─── RECORDS TO PROCESS ───

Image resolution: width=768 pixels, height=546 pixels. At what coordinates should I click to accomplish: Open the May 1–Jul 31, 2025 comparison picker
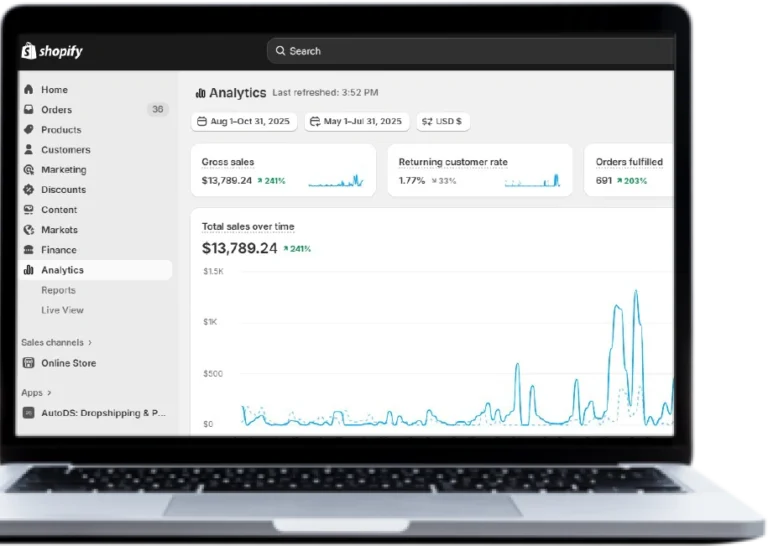(x=356, y=121)
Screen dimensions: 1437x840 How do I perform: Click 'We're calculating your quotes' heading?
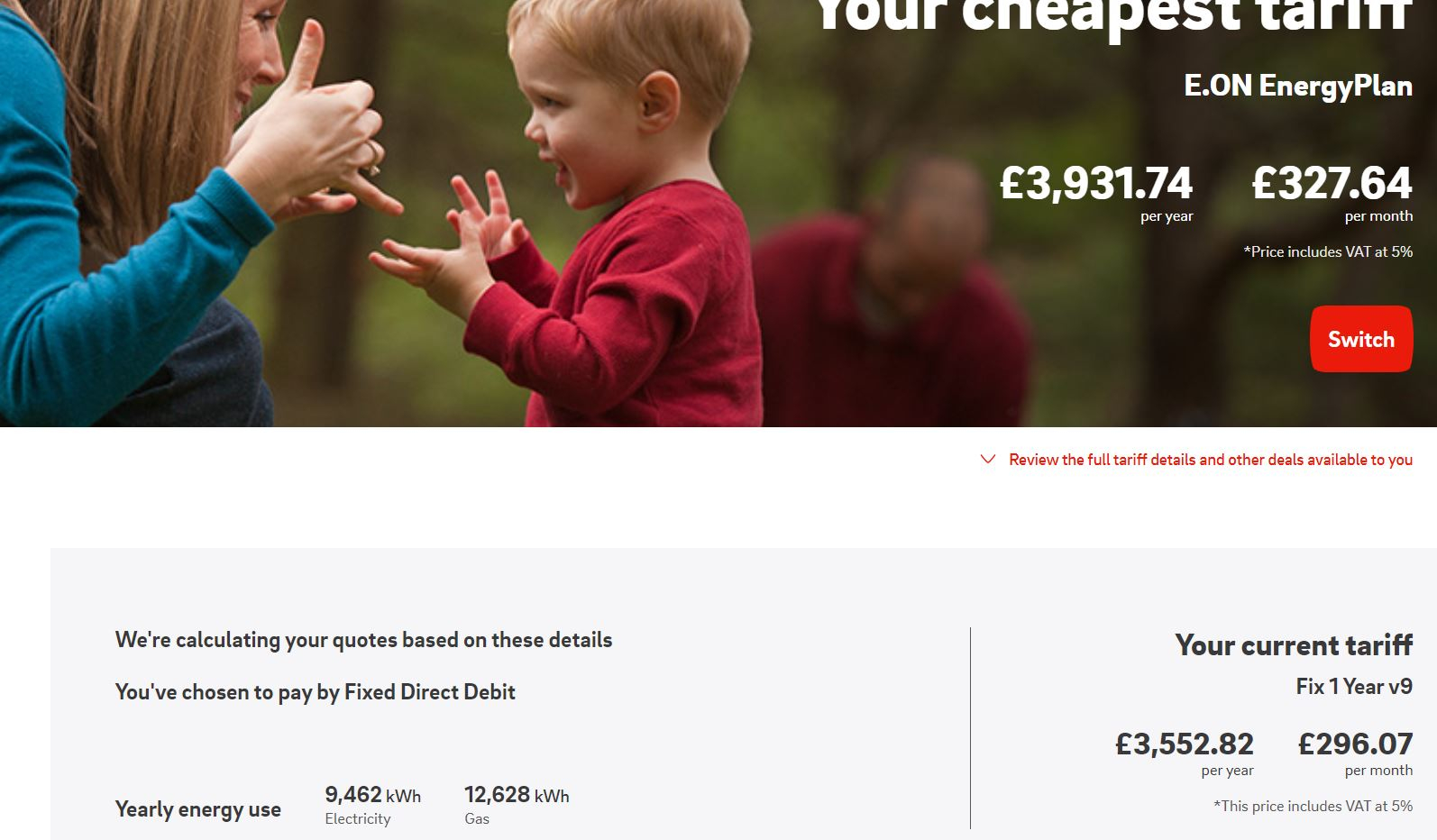(363, 640)
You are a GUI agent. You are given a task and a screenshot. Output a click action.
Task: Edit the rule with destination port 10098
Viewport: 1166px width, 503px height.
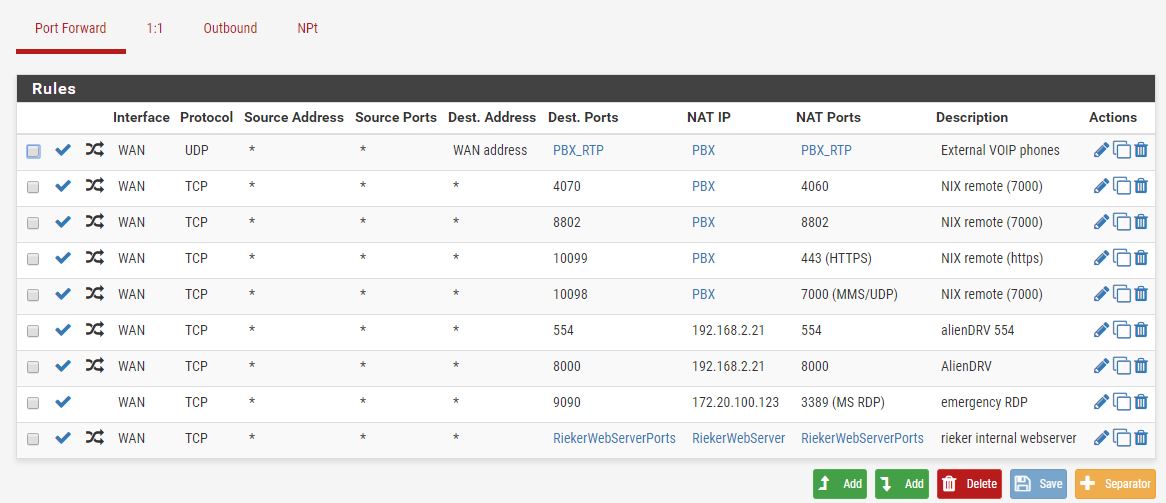(1101, 295)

───

_EXERCISE DETAILS_
Although the records contain pictures, the copy should consist of their text alone, reproduced exactly.

_TASK ANSWER_
Image resolution: width=768 pixels, height=546 pixels. At what coordinates should I click to accomplish: Open the May 1–Jul 31, 2025 comparison picker
(x=356, y=121)
Screen dimensions: 1437x840 How do I perform: Click 'We're calculating your quotes' heading?
(363, 640)
You are a GUI agent. You are given a task and a screenshot. Output a click action.
Task: Edit the rule with destination port 10098
Viewport: 1166px width, 503px height.
(1101, 295)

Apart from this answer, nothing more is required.